Member of the U.S. House of Representatives from Pennsylvania
- In office March 4, 1831 – March 3, 1835
- Preceded by: Joseph Fry, Jr. (7th) Multi-member district (8th)
- Succeeded by: David D. Wagener (7th) Edward B. Hubley (8th)
- Constituency: 7th district (1831-33) 8th district (1833–35)

Member of the Pennsylvania Senate for the 12th district
- In office 1825-1830

Personal details
- Born: July 6, 1790 Palmer, Massachusetts, US
- Died: July 13, 1861 (aged 71) Allentown, Pennsylvania, US
- Party: Jacksonian

= Henry King (Pennsylvania politician) =

American politician

Henry King (July 6, 1790 – July 13, 1861) was an American politician who served as a Jacksonian member of the U.S. House of Representatives for Pennsylvania's 7th congressional district from 1831 to 1833 and Pennsylvania's 8th congressional district from 1833 to 1835.

==Biography==
King was born in Palmer, Massachusetts. He studied law in New London, Connecticut, and Wilkes-Barre, Pennsylvania. He was admitted to the bar in 1815 and commenced practice in Allentown, Pennsylvania. He was a member of the Pennsylvania State Senate for the 12th district from 1825 to 1830.

Raw data:
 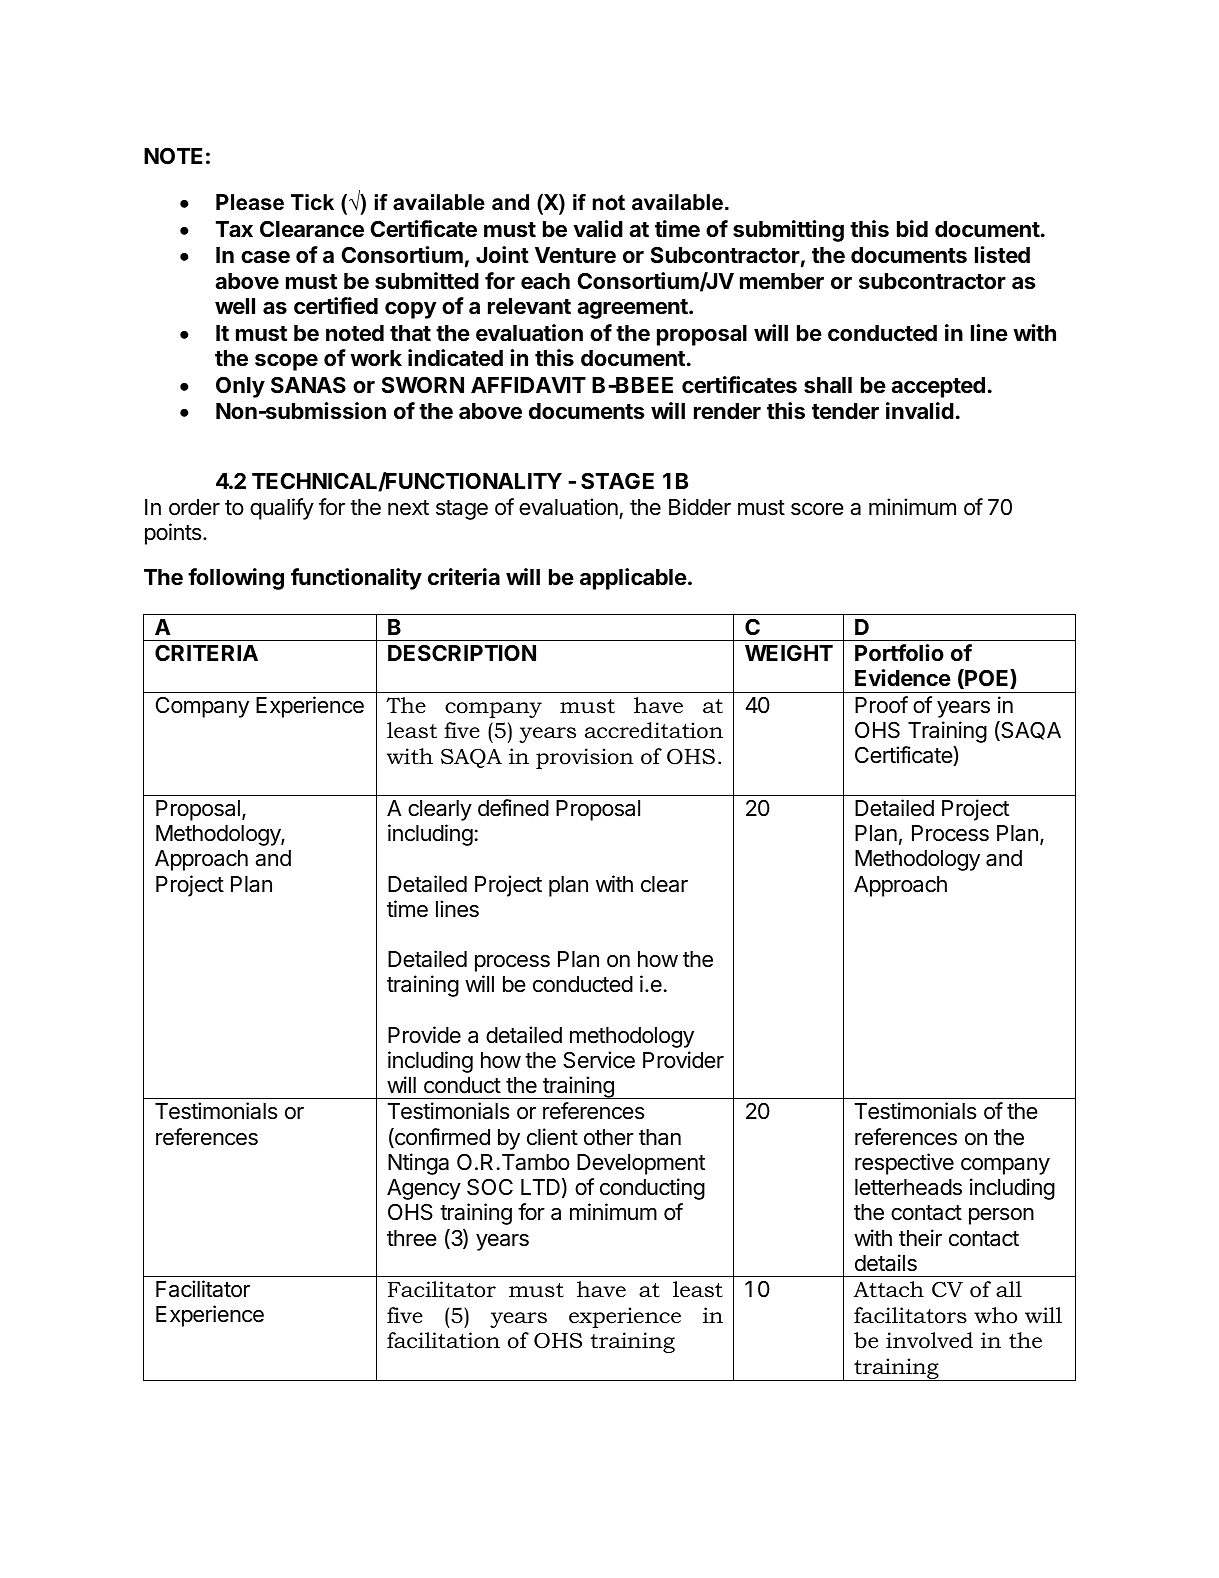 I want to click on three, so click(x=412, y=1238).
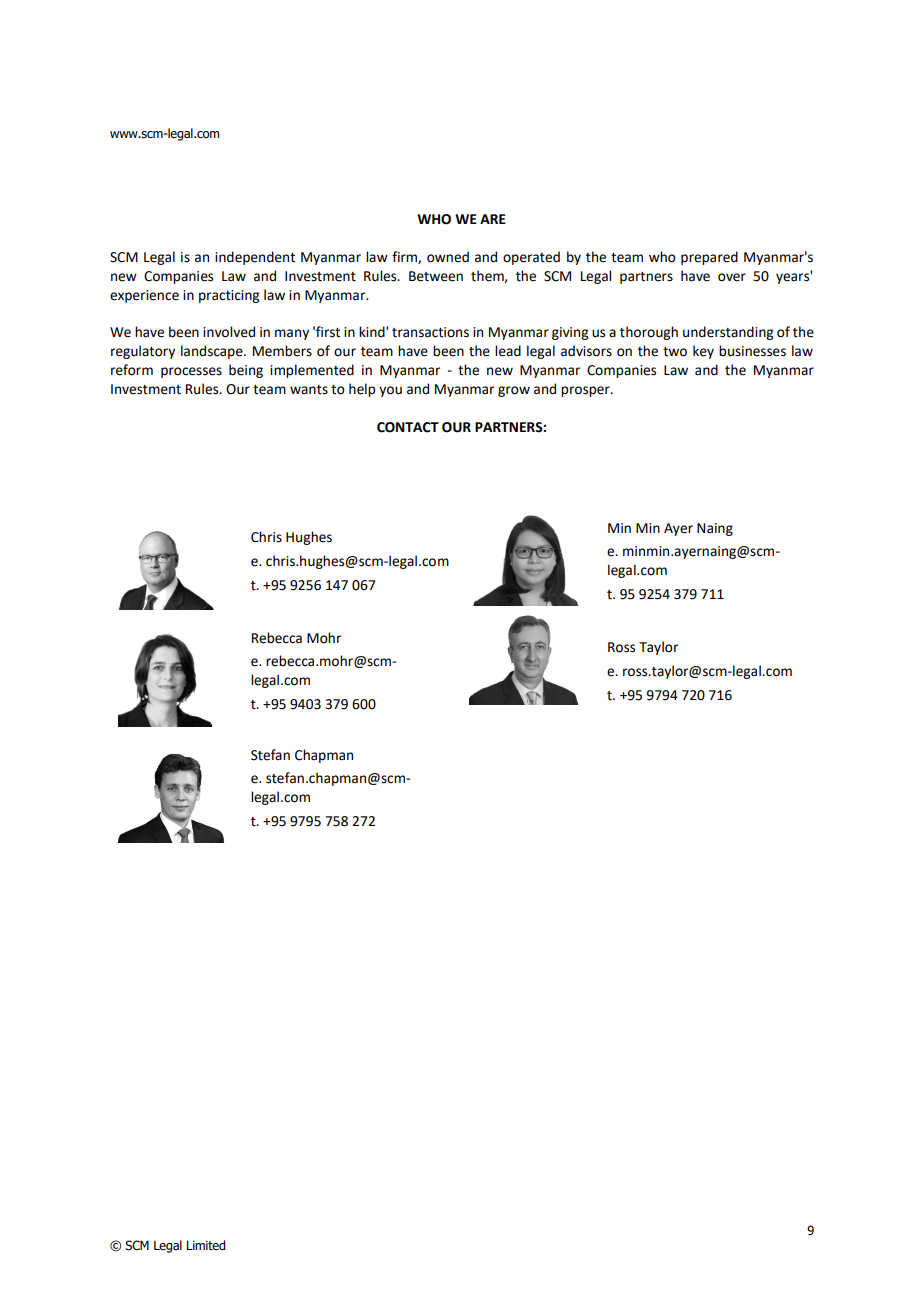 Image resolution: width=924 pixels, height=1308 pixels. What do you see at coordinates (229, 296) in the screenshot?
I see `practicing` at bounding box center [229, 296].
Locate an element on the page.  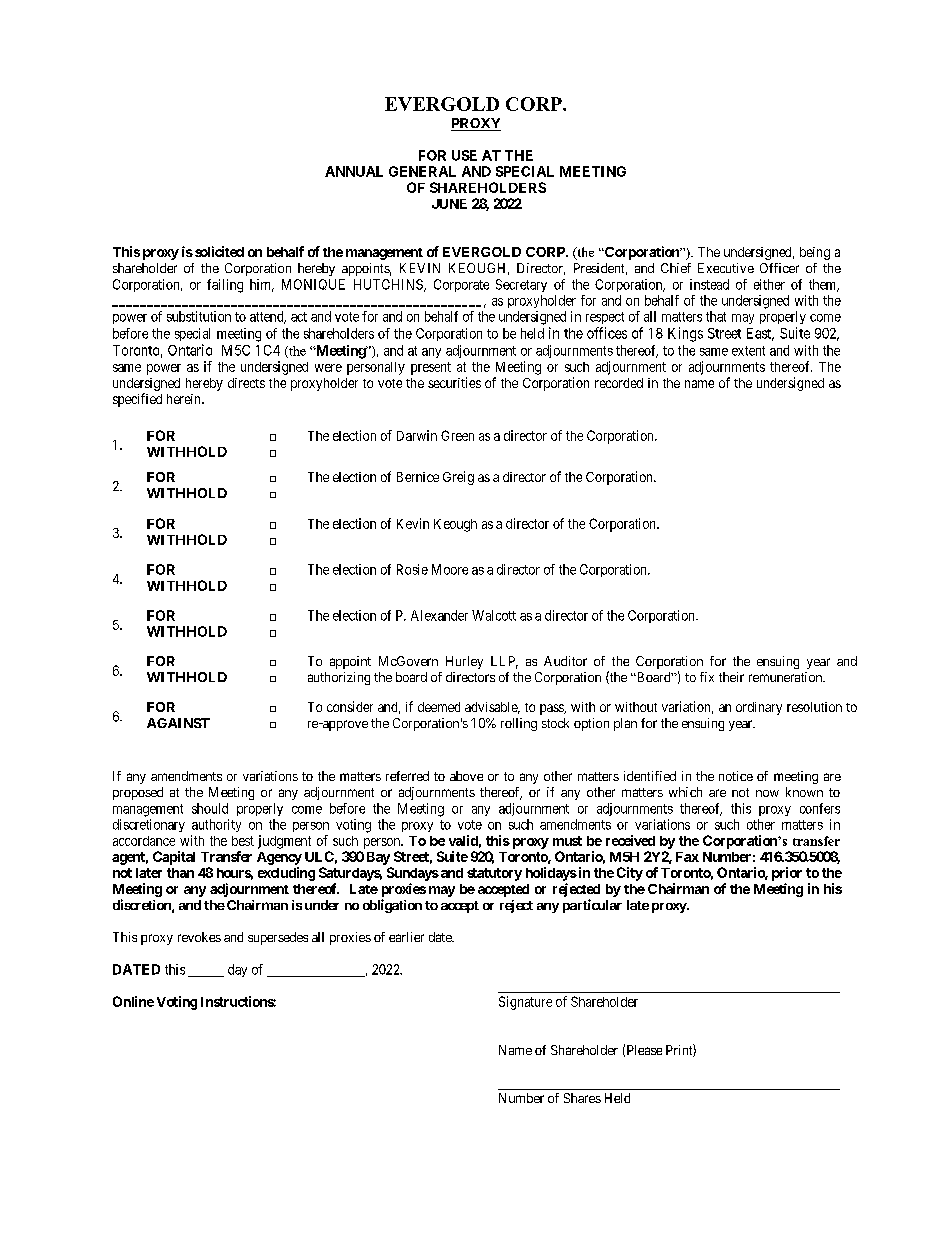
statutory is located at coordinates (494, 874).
==
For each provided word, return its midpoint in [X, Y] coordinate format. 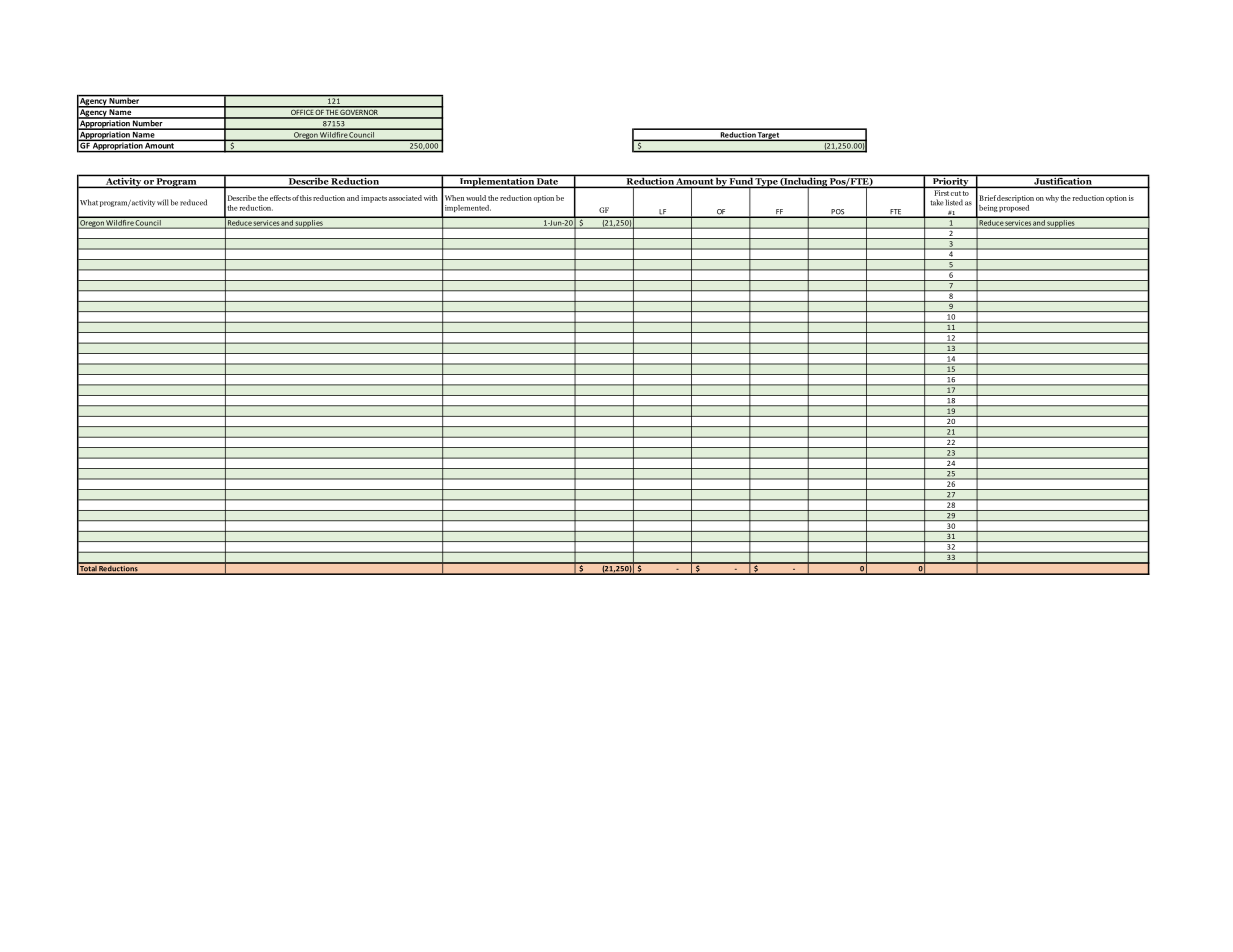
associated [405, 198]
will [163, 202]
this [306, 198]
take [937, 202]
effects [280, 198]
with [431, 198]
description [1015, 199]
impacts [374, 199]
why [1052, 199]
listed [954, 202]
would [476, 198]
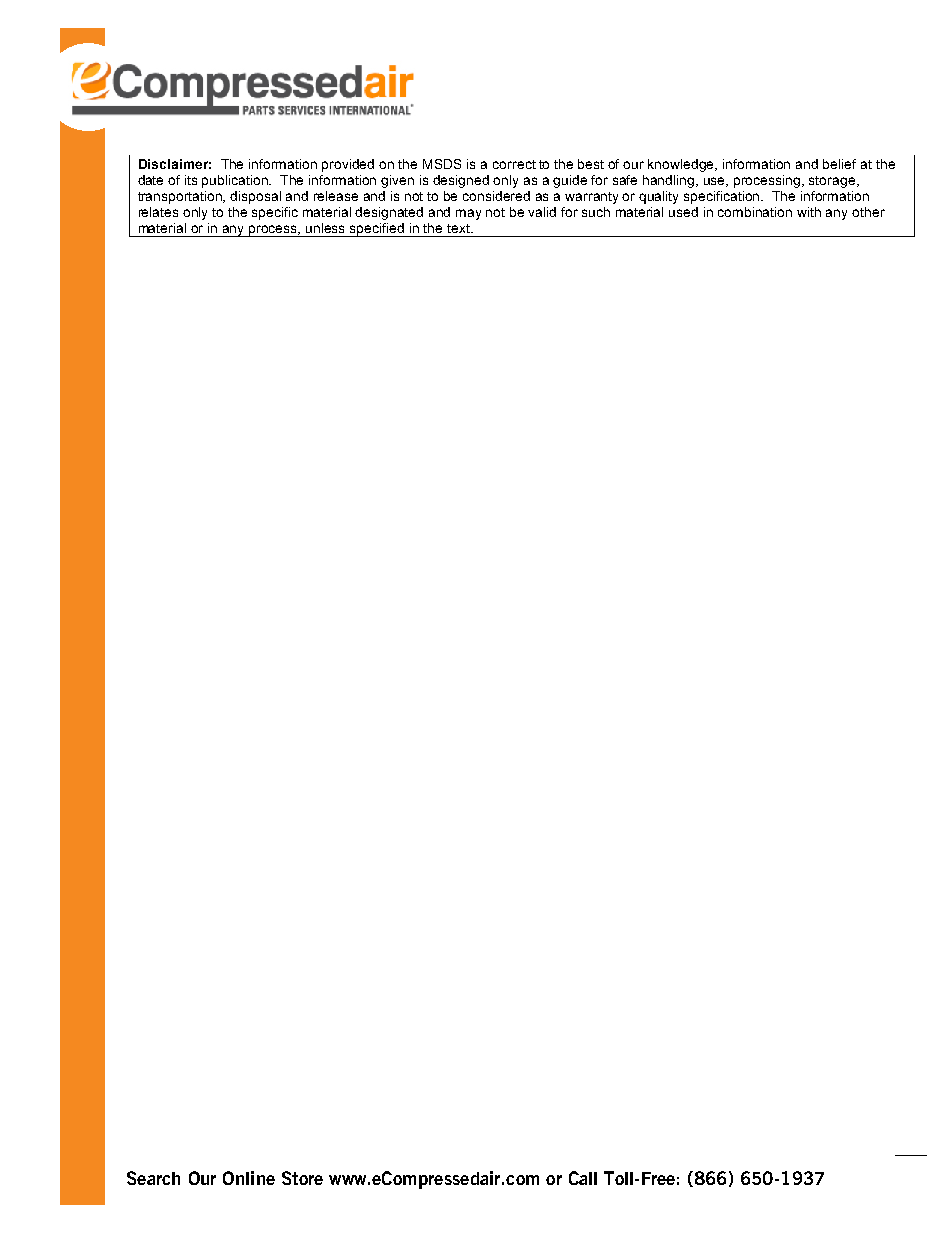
* * *
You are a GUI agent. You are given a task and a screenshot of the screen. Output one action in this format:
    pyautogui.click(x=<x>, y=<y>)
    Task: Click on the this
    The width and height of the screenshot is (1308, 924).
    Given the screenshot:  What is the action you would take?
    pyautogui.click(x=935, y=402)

Your tasks:
A – Name every town that appears in the Biography section of the article on Henry King, along with its state.
B – For each statement below, say whether the article on Henry King supports it, and quote the words that decide it.
(i) King was admitted to the bar in 1815.
(ii) King represented Pennsylvania's 8th congressional district from 1831 to 1833.
(iii) King died in Palmer, Massachusetts.

Answers:
A –
- Palmer, Massachusetts
- New London, Connecticut
- Wilkes-Barre, Pennsylvania
- Allentown, Pennsylvania

B –
(i) Yes: "He was admitted to the bar in 1815"
(ii) No: "Pennsylvania's 7th congressional district from 1831 to 1833"
(iii) No: "Died: July 13, 1861 (aged 71) Allentown, Pennsylvania, US"